▸ **Assignment**: From the entries below, copy out all lines holding "breadcrumb".

▸ **Collected data entries**:
+ + + + + + +
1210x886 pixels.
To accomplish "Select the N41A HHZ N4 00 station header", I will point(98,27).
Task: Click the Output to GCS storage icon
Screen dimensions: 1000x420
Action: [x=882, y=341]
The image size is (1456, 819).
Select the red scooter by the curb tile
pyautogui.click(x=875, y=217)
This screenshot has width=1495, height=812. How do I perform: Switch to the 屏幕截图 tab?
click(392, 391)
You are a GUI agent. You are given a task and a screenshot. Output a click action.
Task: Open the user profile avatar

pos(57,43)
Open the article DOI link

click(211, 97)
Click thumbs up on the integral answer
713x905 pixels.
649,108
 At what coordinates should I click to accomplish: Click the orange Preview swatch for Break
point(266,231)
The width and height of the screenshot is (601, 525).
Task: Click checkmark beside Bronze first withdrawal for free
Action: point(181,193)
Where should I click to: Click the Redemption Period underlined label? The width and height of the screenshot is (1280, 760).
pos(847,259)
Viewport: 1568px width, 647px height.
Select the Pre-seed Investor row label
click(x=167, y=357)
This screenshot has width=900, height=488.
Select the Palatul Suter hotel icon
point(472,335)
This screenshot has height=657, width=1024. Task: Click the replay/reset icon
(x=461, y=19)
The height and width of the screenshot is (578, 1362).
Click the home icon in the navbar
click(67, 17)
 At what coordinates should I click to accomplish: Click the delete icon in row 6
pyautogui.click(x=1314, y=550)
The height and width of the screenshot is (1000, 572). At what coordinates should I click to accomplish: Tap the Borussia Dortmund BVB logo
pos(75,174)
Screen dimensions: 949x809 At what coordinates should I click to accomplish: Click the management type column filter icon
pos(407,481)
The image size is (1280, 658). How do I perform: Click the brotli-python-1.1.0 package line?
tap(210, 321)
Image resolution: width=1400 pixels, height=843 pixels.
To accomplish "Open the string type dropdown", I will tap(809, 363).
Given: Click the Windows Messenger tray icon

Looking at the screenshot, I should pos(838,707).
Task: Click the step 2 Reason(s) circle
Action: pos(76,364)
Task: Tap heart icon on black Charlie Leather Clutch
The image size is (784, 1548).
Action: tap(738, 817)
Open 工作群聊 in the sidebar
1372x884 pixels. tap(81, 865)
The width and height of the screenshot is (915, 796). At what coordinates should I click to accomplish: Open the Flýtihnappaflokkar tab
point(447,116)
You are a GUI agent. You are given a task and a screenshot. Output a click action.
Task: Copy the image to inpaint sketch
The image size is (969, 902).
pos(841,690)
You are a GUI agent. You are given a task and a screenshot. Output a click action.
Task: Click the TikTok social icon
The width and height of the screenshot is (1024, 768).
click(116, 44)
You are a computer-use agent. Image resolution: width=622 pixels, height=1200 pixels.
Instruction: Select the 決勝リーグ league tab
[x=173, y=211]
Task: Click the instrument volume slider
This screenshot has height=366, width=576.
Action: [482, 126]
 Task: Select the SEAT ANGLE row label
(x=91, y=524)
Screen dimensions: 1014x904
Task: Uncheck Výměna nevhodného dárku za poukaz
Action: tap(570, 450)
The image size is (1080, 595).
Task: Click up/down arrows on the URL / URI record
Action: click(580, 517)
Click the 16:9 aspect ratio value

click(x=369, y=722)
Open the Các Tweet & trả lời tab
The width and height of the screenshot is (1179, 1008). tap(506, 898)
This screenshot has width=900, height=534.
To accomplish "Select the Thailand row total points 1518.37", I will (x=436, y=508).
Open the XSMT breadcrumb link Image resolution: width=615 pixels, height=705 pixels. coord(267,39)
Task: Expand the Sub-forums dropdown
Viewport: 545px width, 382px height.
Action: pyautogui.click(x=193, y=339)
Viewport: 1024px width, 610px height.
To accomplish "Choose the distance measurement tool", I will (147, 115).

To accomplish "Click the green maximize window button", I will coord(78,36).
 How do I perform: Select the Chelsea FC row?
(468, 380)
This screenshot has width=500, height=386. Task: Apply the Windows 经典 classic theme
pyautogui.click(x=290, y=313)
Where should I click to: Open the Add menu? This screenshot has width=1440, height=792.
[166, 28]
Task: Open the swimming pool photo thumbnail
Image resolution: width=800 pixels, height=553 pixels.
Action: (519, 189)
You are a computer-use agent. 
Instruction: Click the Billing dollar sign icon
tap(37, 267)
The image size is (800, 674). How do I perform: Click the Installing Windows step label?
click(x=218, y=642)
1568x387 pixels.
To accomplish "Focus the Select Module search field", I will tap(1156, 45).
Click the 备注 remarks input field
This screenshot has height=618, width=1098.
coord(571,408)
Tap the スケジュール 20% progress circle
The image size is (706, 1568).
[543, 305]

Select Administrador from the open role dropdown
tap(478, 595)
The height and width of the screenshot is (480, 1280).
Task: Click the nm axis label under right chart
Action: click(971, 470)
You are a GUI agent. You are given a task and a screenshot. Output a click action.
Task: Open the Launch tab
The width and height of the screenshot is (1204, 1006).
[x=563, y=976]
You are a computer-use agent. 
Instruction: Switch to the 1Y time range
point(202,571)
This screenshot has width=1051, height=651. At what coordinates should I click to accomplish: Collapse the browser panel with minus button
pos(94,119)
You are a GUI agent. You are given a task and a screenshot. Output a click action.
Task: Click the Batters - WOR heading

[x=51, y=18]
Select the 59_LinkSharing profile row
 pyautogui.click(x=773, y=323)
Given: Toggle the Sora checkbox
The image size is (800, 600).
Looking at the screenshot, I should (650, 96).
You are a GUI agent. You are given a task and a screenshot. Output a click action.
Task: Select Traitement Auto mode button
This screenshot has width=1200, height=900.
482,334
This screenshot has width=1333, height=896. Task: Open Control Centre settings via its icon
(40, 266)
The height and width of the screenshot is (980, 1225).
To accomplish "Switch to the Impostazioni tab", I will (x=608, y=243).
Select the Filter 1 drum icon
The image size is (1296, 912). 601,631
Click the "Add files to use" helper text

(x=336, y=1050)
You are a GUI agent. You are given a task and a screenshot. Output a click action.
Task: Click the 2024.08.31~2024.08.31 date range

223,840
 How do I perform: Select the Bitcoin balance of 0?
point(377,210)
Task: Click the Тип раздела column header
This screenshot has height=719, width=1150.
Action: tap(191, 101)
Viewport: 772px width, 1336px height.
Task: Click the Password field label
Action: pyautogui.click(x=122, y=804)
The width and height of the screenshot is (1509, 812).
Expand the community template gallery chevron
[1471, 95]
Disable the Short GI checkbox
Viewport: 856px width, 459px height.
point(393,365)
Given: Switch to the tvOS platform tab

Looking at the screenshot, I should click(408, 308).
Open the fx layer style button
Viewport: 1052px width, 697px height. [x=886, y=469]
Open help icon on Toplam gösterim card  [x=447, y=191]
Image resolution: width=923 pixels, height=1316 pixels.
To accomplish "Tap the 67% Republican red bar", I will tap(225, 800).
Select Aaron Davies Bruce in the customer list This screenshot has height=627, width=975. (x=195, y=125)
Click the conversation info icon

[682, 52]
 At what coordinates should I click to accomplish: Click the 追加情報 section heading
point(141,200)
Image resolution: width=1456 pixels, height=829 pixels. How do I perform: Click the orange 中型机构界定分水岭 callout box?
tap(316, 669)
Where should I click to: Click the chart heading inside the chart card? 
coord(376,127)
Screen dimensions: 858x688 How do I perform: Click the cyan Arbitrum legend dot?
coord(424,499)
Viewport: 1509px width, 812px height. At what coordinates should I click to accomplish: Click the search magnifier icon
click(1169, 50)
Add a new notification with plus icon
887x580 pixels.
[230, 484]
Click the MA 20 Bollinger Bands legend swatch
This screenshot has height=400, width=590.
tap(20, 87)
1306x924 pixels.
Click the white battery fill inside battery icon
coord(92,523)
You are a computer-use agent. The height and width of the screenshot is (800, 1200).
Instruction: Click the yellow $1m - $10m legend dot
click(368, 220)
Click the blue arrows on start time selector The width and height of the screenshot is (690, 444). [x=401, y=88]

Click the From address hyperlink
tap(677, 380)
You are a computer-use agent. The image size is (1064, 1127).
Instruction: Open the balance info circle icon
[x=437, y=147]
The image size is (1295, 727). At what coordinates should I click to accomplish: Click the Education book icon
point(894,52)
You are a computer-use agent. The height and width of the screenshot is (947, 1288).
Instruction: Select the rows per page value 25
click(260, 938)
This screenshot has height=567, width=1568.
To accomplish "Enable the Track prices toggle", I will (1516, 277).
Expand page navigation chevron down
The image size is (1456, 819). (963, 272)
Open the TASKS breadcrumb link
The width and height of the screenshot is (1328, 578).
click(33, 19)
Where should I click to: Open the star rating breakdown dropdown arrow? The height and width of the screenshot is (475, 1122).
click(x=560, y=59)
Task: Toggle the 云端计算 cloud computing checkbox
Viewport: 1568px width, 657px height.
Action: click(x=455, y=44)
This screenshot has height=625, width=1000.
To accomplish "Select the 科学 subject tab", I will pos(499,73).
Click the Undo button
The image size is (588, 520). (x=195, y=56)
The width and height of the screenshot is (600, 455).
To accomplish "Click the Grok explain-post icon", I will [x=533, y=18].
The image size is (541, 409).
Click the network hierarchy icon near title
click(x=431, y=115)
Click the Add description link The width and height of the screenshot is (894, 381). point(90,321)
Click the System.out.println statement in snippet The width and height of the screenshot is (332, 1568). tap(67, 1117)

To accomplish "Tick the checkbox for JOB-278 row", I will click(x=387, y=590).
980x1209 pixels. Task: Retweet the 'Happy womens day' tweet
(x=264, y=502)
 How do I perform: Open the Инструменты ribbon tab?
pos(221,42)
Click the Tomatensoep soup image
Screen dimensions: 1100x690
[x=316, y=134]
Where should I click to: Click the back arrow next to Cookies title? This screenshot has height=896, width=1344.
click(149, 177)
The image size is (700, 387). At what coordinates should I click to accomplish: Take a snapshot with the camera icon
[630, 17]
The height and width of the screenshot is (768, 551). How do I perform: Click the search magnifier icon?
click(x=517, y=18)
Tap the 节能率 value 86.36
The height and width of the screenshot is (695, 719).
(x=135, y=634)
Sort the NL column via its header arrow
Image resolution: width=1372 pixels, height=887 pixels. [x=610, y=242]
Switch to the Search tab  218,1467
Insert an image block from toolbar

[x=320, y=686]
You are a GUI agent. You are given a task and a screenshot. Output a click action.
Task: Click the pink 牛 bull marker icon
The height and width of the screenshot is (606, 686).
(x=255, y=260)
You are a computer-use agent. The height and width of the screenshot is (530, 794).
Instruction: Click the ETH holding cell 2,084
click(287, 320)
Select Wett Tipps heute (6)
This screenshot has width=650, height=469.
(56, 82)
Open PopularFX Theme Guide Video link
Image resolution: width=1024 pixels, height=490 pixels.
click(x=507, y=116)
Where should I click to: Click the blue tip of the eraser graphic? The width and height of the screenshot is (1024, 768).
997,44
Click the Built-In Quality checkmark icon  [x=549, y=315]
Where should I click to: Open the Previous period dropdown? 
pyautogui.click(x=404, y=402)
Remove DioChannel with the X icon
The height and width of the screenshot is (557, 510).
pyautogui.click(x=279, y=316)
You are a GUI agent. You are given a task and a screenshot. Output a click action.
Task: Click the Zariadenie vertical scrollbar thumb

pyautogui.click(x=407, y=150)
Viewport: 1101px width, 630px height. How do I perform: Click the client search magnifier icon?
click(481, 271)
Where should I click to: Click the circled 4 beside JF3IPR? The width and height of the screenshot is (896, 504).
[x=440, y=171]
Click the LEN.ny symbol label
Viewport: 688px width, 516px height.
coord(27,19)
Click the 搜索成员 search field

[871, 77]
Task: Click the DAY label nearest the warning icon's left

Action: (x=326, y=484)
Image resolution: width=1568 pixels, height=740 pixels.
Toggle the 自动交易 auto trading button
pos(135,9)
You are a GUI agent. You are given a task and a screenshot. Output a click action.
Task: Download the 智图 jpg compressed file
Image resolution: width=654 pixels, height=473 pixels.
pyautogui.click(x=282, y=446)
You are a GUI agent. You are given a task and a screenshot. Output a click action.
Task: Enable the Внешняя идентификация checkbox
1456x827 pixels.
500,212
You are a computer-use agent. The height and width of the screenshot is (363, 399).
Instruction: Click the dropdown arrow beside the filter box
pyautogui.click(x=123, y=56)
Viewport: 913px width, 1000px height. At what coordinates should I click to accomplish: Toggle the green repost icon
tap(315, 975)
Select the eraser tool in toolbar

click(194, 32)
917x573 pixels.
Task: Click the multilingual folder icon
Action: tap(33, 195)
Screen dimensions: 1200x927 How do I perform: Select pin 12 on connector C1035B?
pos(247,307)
+ + + + + + +
▸ **Task response**:
Open the XSMT breadcrumb link Image resolution: width=615 pixels, height=705 pixels. coord(267,39)
Open the TASKS breadcrumb link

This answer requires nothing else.